El barrio de la estación Trone –Troon en flamenco— se parece a los pasillos de una oficina gigante de la Unión Europea en los que cada edificio equivale a un despacho. Las calles, bulevares y avenidas son silenciosas, el estado del tiempo habitual es la llovizna o el cielo cubierto.
Las personas que se ven son evidentemente funcionarios. También hay por allí funcionarios de funcionarios y funcionarios de los funcionarios de aquellos funcionarios, es decir: el servicio. Además deambulan por la ciudad los comerciantes y profesionales independientes, pero no nos engañemos: son todos sirvientes de los funcionarios.
Por la noche llega Javier de uno de los muchísimos ministerios, comisiones, embajadas, palacios y residencias que frecuenta, y se saca los zapatos. Yamila, Javier y yo nos desparramamos en los sofás y cheslones del salón orientalizante y destapamos sendas Duvel. Las cervezas belgas pegan como un lingotazo de whisky y rápidamente nos ponen en órbita. Metáfora ad hoc pues no hay diferencia entre el vacío del espacio exterior y Bruselas. Acaso los restaurantes.

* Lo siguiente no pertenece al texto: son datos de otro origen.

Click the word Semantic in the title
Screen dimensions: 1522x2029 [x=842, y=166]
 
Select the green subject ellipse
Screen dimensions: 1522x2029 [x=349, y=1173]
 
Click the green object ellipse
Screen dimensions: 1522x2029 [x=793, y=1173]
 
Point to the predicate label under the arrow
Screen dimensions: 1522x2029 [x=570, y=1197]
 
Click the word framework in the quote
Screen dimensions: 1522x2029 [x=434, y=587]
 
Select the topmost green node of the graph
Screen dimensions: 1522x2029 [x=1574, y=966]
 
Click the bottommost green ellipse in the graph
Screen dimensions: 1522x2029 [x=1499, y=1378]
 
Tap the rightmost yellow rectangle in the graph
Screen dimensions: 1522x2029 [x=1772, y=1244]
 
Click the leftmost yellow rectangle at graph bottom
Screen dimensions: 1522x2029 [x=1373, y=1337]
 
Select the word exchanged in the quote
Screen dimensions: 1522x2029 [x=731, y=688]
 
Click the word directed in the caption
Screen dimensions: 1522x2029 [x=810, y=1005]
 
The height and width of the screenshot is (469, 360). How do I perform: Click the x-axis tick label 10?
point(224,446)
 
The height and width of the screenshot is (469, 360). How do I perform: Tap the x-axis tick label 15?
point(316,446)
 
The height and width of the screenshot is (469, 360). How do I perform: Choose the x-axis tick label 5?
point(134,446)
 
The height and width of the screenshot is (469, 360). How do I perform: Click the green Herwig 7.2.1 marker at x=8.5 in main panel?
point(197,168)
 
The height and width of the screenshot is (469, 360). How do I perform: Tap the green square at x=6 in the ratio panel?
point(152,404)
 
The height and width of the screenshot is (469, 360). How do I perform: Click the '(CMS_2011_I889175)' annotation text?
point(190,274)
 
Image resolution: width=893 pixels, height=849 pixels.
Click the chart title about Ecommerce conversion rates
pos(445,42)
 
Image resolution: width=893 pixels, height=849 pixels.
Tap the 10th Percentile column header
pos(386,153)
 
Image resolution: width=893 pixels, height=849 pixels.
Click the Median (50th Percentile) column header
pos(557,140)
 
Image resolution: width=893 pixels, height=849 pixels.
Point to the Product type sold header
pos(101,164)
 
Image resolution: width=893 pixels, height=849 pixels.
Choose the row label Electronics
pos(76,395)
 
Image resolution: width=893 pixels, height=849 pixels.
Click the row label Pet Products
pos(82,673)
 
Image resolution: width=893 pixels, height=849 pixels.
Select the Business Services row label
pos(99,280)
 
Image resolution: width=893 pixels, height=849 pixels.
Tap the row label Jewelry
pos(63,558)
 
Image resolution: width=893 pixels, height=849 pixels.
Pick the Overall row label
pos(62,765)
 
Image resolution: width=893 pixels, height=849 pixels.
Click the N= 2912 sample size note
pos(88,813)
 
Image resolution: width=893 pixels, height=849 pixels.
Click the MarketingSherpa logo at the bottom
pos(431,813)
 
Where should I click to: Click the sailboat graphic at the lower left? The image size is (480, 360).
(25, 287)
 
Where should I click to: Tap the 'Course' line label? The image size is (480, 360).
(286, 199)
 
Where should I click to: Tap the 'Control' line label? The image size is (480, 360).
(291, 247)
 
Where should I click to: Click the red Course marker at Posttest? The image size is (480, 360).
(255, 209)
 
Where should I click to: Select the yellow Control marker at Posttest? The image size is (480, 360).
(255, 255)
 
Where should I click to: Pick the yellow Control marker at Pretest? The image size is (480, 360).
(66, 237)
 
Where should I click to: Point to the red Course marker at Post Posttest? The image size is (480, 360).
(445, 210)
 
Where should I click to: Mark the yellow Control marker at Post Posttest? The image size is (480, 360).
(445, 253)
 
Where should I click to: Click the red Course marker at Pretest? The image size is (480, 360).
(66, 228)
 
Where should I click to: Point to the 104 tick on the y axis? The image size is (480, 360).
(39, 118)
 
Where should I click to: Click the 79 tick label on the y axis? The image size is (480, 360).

Tras una hora de puesta al día, bajamos a la húmeda y penumbrosa Avenue des Arts, que nos separa del Parc de Bruxelles o Waradepark. Y por esas oscuras y mortecinas calles vamos en busca del mejor restaurante vietnamita de la ciudad, propiedad de uno de tantos refugiados de allí, bautizados como boat people. Creo que nadie en este barrio se ha preparado tan siquiera una tostada desde la unificación de la UE.